# [Exercise]
What is the count of lines below that include "icon"? Reply with nothing else.

# [Stored items]

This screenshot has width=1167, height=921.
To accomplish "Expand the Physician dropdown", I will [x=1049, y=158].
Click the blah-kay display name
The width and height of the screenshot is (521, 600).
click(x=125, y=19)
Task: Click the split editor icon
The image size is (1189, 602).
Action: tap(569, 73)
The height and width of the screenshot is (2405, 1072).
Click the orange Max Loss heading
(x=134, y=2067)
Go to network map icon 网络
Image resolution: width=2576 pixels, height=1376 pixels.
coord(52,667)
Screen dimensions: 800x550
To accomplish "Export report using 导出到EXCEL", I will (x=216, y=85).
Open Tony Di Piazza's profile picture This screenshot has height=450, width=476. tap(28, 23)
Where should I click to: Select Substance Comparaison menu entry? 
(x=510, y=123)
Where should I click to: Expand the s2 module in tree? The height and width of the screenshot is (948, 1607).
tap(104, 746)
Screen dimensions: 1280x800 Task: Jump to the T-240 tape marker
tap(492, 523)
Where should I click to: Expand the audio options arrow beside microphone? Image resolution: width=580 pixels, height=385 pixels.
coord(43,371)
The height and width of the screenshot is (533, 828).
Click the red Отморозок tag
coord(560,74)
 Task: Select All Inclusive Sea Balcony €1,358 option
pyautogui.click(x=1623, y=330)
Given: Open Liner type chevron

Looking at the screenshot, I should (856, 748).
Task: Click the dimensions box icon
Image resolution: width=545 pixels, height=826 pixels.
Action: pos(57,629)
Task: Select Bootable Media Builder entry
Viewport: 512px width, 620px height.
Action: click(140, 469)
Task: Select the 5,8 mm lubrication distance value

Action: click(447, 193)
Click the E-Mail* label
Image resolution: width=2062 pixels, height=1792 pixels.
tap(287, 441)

# [Exercise output]
3